• **Task directions**
Return each line of the entries that mentions the word "computer".

• **Dataset entries**
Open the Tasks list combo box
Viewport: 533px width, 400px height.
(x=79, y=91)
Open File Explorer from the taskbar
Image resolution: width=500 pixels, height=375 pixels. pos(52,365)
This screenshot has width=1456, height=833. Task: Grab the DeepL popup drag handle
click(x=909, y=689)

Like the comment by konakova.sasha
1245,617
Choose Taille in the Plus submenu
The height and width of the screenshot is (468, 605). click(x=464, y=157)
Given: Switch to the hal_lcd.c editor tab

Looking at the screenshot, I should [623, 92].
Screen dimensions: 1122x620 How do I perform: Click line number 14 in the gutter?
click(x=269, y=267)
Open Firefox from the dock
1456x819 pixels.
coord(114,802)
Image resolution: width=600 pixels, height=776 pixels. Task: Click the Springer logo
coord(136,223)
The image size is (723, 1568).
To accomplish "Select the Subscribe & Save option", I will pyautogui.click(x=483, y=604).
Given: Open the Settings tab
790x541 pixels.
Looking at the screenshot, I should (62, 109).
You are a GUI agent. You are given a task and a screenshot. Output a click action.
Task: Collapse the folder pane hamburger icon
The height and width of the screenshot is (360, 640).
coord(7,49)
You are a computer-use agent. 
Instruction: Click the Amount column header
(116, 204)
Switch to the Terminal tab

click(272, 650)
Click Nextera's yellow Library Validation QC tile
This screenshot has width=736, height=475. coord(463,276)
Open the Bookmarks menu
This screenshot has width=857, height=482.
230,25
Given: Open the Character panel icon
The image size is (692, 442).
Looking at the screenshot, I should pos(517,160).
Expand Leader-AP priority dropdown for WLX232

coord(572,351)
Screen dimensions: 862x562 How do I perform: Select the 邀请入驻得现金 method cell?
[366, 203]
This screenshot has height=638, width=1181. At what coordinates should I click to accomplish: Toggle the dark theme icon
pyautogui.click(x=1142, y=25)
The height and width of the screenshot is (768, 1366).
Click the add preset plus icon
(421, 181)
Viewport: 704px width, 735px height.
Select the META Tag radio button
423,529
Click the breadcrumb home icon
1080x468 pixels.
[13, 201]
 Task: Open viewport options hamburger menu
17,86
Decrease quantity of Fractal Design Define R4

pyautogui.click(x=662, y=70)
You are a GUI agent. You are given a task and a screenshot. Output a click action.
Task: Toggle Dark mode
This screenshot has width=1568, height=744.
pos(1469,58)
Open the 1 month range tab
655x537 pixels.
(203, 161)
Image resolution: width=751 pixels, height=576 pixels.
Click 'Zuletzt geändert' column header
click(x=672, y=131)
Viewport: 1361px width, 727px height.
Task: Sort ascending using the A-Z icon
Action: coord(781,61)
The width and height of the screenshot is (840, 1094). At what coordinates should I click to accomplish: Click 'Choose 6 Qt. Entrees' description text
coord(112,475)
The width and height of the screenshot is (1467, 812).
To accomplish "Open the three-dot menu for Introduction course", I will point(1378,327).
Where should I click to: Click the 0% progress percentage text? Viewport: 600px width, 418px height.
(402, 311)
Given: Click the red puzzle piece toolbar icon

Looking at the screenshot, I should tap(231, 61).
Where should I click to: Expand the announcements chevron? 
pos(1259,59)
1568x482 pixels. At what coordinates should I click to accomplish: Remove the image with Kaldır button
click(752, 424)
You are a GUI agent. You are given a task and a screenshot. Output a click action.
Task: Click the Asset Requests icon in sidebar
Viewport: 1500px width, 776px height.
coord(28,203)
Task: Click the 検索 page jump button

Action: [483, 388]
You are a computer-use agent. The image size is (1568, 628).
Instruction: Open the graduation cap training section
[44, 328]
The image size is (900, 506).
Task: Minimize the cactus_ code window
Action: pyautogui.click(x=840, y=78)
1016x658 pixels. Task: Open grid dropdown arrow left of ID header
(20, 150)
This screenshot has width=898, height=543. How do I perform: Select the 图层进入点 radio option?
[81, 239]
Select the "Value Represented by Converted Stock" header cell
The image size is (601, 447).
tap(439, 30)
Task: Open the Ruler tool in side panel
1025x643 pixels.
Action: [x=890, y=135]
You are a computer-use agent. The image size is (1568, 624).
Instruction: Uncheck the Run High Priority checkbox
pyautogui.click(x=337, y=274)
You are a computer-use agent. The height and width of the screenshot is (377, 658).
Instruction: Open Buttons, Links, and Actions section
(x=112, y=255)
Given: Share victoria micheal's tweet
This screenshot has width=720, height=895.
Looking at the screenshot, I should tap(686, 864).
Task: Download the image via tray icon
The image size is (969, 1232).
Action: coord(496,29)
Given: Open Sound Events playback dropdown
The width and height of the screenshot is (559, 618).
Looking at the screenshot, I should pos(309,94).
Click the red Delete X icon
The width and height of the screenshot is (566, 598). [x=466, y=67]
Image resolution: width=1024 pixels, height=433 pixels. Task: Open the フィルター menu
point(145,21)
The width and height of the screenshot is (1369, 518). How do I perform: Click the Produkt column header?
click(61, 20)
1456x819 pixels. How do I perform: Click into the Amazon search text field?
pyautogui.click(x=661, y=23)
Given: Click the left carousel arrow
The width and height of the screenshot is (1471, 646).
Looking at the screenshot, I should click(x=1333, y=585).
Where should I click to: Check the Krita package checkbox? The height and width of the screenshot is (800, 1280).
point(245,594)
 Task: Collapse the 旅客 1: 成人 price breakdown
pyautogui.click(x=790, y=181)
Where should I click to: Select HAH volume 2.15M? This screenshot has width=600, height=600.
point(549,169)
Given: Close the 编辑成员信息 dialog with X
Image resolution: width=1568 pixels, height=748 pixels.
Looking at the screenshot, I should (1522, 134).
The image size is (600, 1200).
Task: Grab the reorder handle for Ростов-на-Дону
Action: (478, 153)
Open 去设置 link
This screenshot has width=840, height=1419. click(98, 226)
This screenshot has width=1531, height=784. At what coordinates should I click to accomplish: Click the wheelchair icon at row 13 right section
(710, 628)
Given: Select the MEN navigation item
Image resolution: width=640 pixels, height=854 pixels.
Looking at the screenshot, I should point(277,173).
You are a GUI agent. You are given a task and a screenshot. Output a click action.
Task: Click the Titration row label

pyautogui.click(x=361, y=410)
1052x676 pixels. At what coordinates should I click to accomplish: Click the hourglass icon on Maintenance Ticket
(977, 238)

• **Reply**
You are a computer-use agent. 
You are a computer-use agent. The image size is (1568, 628).
You are a computer-use agent. The image size is (1568, 624).
You are a computer-use agent. The height and width of the screenshot is (377, 658).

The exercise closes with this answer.